Talking about DStv pricing system, it can’t be gainsaid that a business owner’s pricing policy borders chiefly on its production cost, determined by availability and easy access to market infrastructures. The simplest explanation of this is that where such infrastructures – roads, rails, power, security, e.t.c – is absent or sourced at huge cost by any investor, a price burden is shifted to the consumers. It is elementary economics that everyone should understand, including our senators, many of who are employers of labour. Addressing the pricing policy of a private business, especially in an environment where the investor is a provider of all or many of infrastructures needed for its successful operations, however, is not the interruption of market forces through high-handed official interference. More so, government interventions in free market operations, rather than allowing the forces of demand and supply work to its equilibrium, could pose a danger to an investment. Again, aside the consumers suffering, it could also result to job loss. Noting the danger of excessive government regulations to business survival, Olusegun Oshinowo, director-general, Nigeria Employers’ Consultative Association, NECA, in November, 2015, said: “While NECA appreciates the essence of the roles of regulators and would also not support unfair practices by business operators, we are, however, averse to heavy-handedness by way of sanctions that could snuff life out of the businesses.”
DStv, as a business, is not insulated from the vagaries of the Nigeria’s investment climate, so also are other brands. The question should be asked: Can the Senate regulate the prices of beer, airline fares, cement and other building materials, e.tc? It is to be seen how achievable this is.
There appears a lot of misinformation or paucity of such on the possibility of a pay-television provider to adopt Pay-per-View, PPV, model. As against the popular belief, a satellite television provider can’t whimsically adopt a tailor-made PPV system. In the case of DStv, like other satellite television providers, majority of the contents are not directly owned by them. What exists between the pay-television providers, like DStv, and original content producers is the same transactional relationship between them (providers) and the end-users. The providers also subscribe to and buy programme contents from their original owners, who do not sell on the basis of how they are watched and by how many subscribers at any given time. DStv and other pay-television providers are mere content-collectors or, simply put, agents of the original programme content producers. An example is the Barclay’s English Premier League, EPL, which viewing right is bidded for and sold at exorbitantly high cost to any willing cable pay-television providers over a specified duration. Available information has shown that the PPV is a more expensive and selective pay-television service that is viewed through a private telecast. It is one in which a subscriber orders mainly to watch a particularly exclusive event, for example a high-ticket boxing tournament. While boxing-loving DStv subscribers were able to watch the last July Floyd Mayweather and Manny Pacquiao’s fight based on their premium bouquet monthly subscription, such wouldn’t have happened through the PPV model. Instead, each subscriber would have to call in to buy the viewing right for that single boxing event, and, in any case, it could be the same amount as, or more than, their usual subscription cost.
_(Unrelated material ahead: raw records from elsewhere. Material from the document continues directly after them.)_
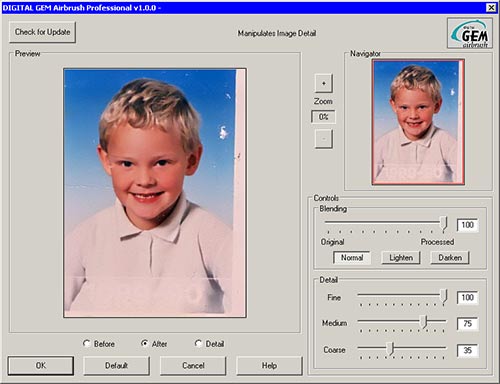Image resolution: width=500 pixels, height=384 pixels.
Task: Click the Medium detail slider handle
Action: click(x=423, y=322)
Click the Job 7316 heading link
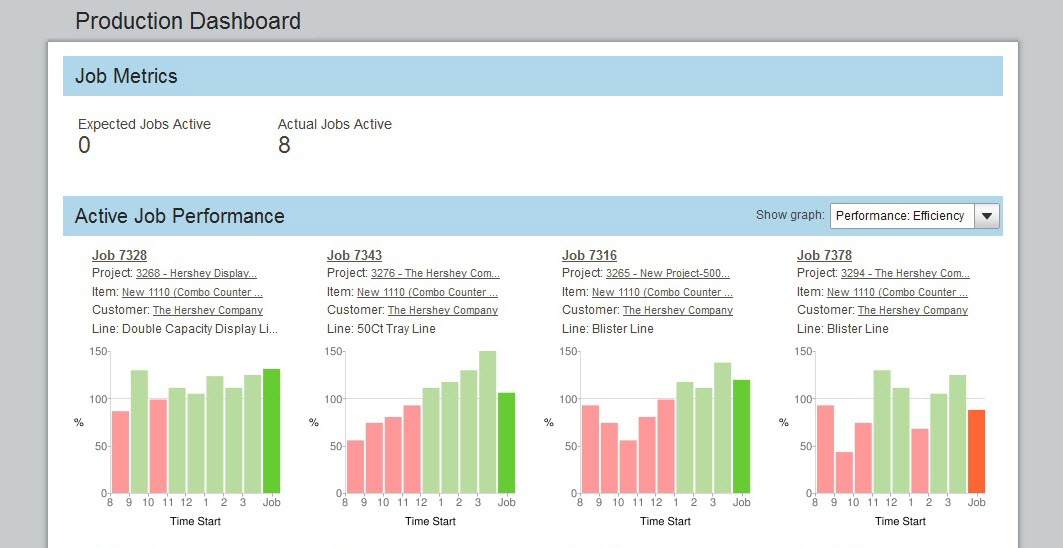 tap(589, 255)
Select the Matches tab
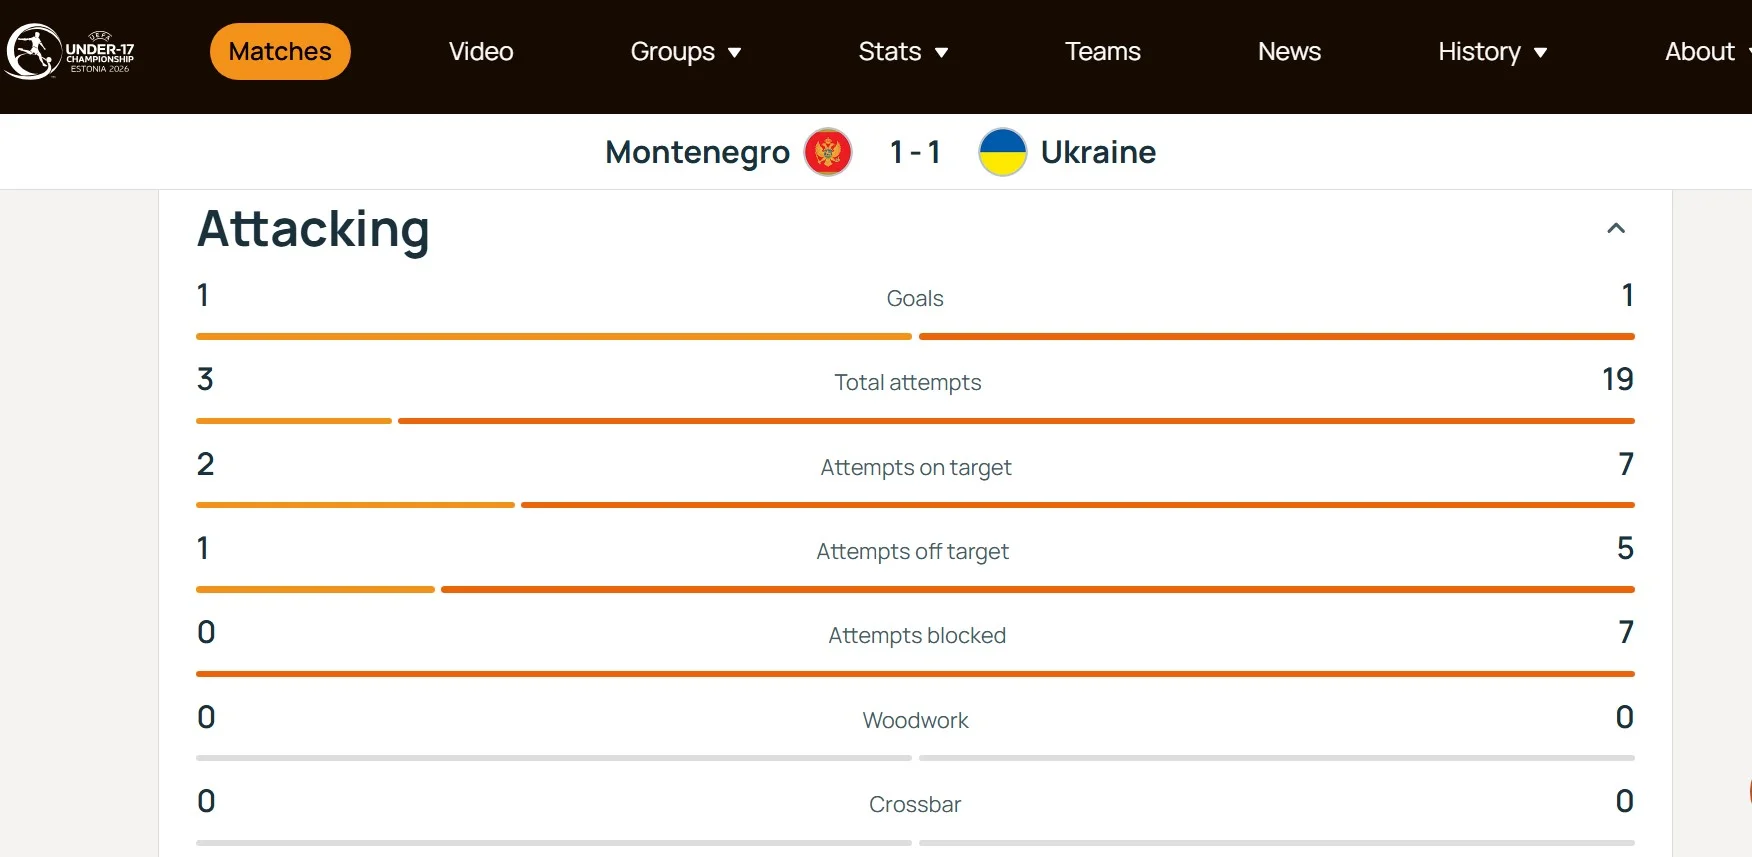Viewport: 1752px width, 857px height. click(280, 52)
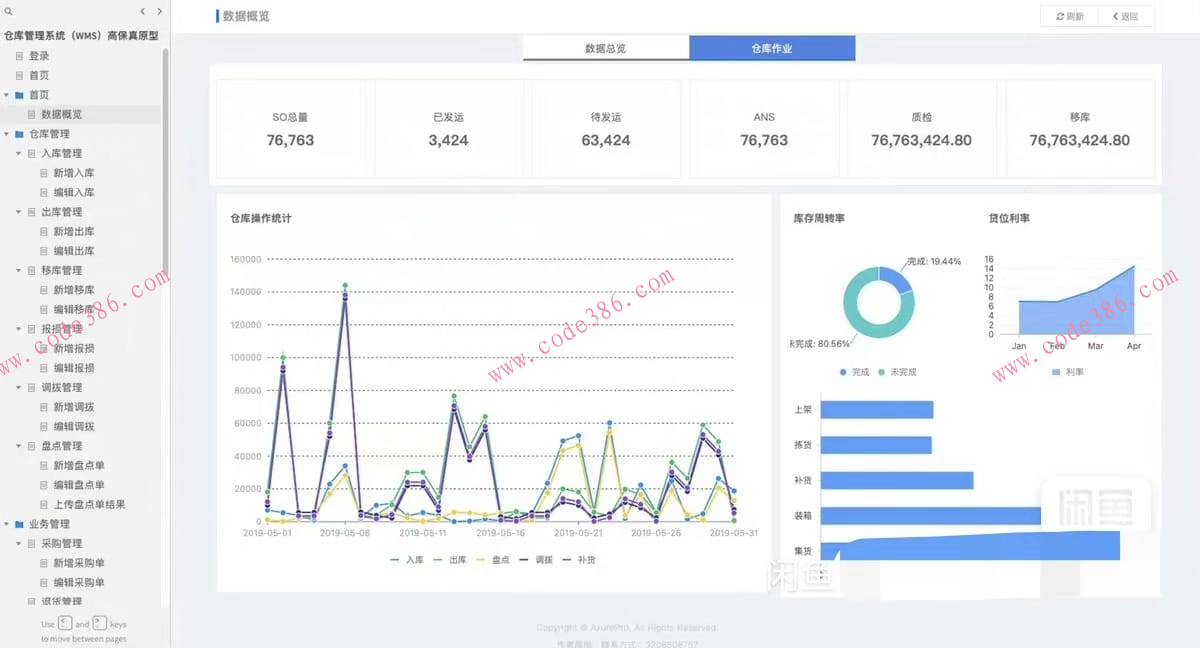Open the 编辑采购单 page in sidebar
This screenshot has width=1200, height=648.
pyautogui.click(x=79, y=582)
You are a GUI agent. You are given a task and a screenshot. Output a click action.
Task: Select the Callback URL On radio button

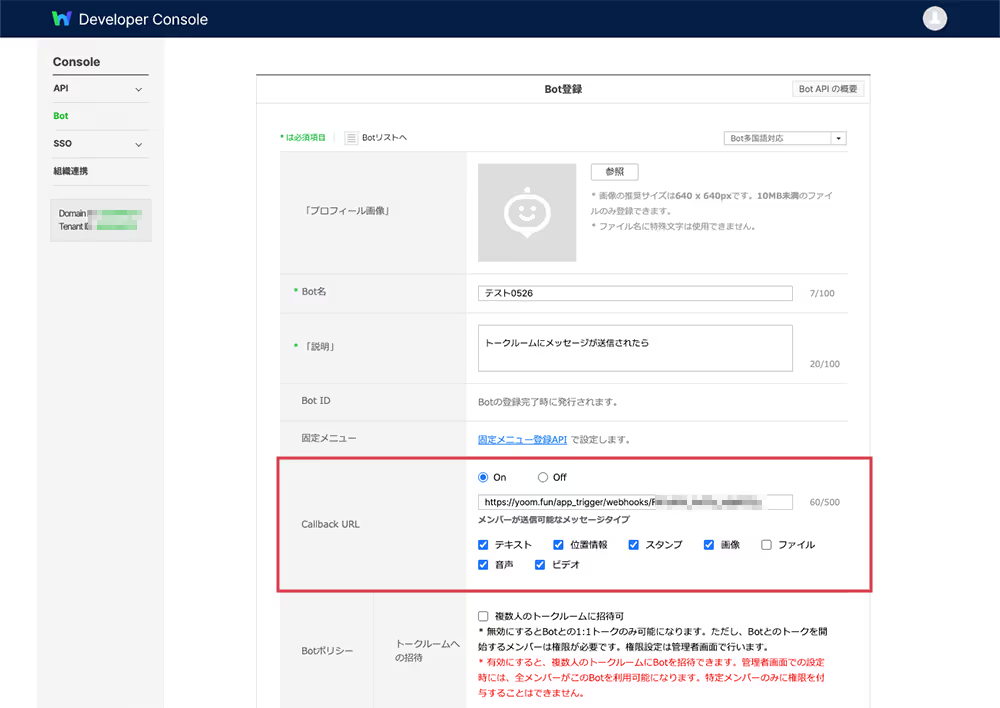(x=483, y=477)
Rather than attempting to regulate prices of any business, the senate and relevant agencies must work with the federal government to create policies and legislation that will aid market and institutional infrastructures. This will definitely force down investment cost and allow greater ease of doing business in the country. Also, what government need do is to create viable grounds for more investors to enter and thrive in the pay-television industry. By so doing, government would be creating a virile free market economy, where the forces of demand and supply determine prices; create employments; provide consumers with alternatives and insure their sovereignty to choose among competing brands. Another solution available to government is to ensure that an investment of a high-end product creates alternative services for downmarket consumers. However, MultiChoice Nigeria, the DStv brand owner, seems to have done this already by facilitating the entry of GOtv, which goes for as low as N1,000. Any action short of the foregoing will amount to undercutting President Muhammadu Buhari’s well-thought-out efforts to woo investors, who may be discouraged by the development already playing out in the Senate.